- _WHAT YOU HAVE TO DO_
Print out the data that follows exactly, character for character, apart from the pictures.

Stored records:
* * * * * * * * *

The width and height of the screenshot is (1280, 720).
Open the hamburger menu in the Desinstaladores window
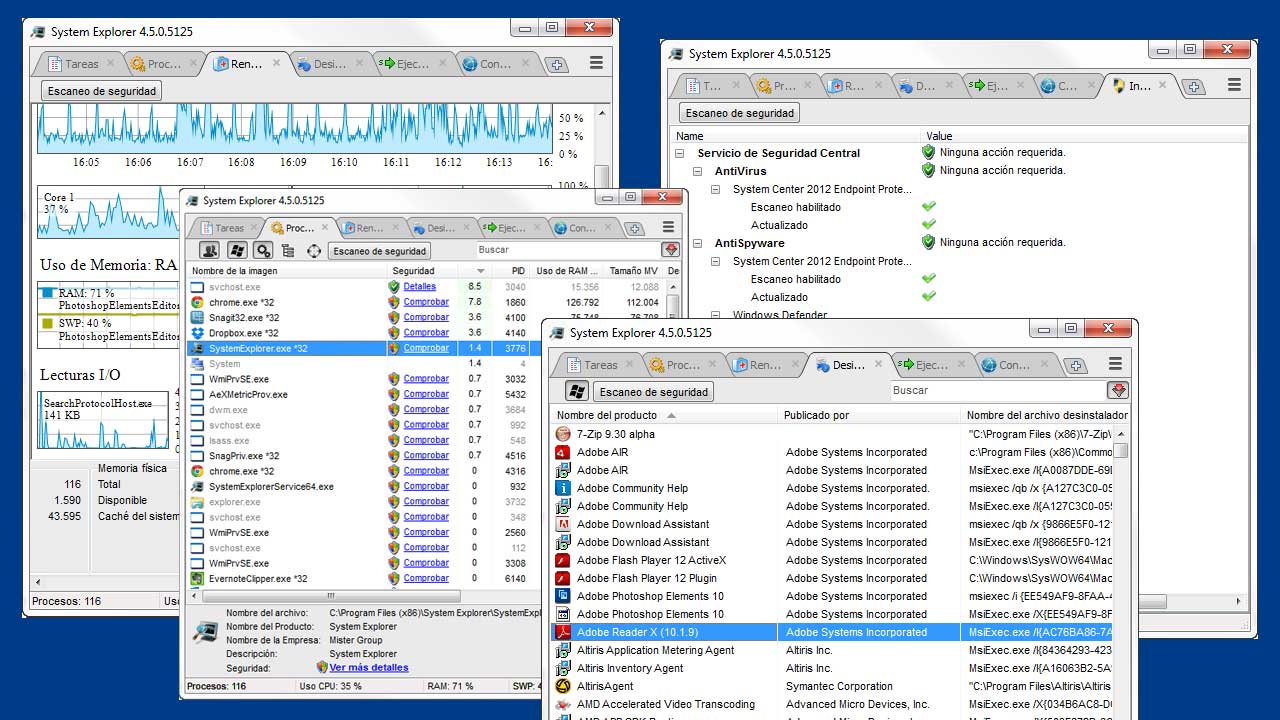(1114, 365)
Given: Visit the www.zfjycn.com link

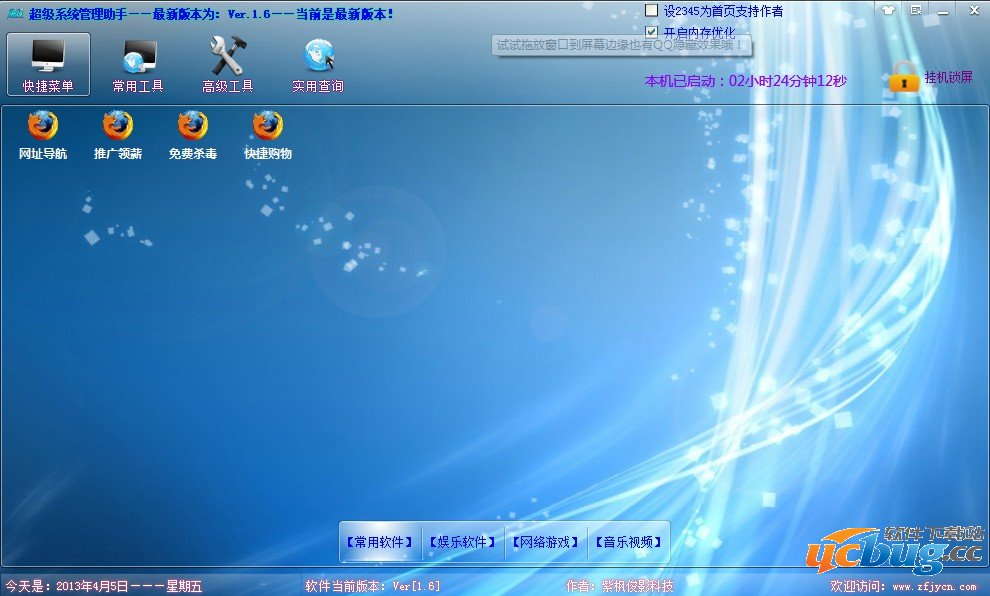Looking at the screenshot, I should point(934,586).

* * * * * * * * *

- _EXERCISE SOLUTION_
The width and height of the screenshot is (1280, 720).
Open the hamburger menu in the Desinstaladores window
(1114, 365)
Given: Visit the www.zfjycn.com link

Looking at the screenshot, I should point(934,586).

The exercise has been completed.